Le choc pétrolier - Une calamité annonçant la fin d'une époque?

La rumeur d'une troisième guerre dans le golfe Persique retient à peine l'attention, mais une autre inquiétude, plus diffuse, gagne les populations à travers le monde. Le prix du riz et du pain avait sonné l'alarme, surtout dans les pays pauvres. Mais, un peu partout, un autre choc, pétrolier celui-là, laisse consommateurs et producteurs dans un désarroi grandissant.

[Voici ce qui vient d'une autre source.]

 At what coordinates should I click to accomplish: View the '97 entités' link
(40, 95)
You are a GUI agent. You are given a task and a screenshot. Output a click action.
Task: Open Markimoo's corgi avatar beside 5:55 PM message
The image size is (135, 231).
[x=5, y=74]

Alors qu'une «catastrophe climatique» ne semblait pas trop émouvoir les nouveaux industriels du tiers-monde, ni secouer les consommateurs des pays riches, voilà que la cherté croissante du pétrole bouscule les uns et les autres. Cette calamité n'est pas encore l'apocalypse, mais serait-ce la fin d'une époque? D'aucuns le croient.Bien avant le mouvement écologiste, un courant théologique déplorait déjà la «caution morale» que des autorités religieuses, juives et chrétiennes, ont donnée à la destruction de l'environnement en endossant la révolution industrielle et le capitalisme. Ainsi, un essai de Lynn White, de l'Université de Stanford, paru dans Science en 1967, voyait là une des «racines historiques» de cette crise.
Depuis, nombre de théologiens ont remis en question l'interprétation longtemps donnée au passage de la Bible accordant à l'homme le pouvoir de «dominer» la Terre. Des milieux intégristes, il est vrai, ne se préoccupent guère de l'état de la planète. Mais plus d'un penseur religieux enseigne désormais que les humains font partie de la nature et doivent en être non les exploiteurs, mais les gardiens.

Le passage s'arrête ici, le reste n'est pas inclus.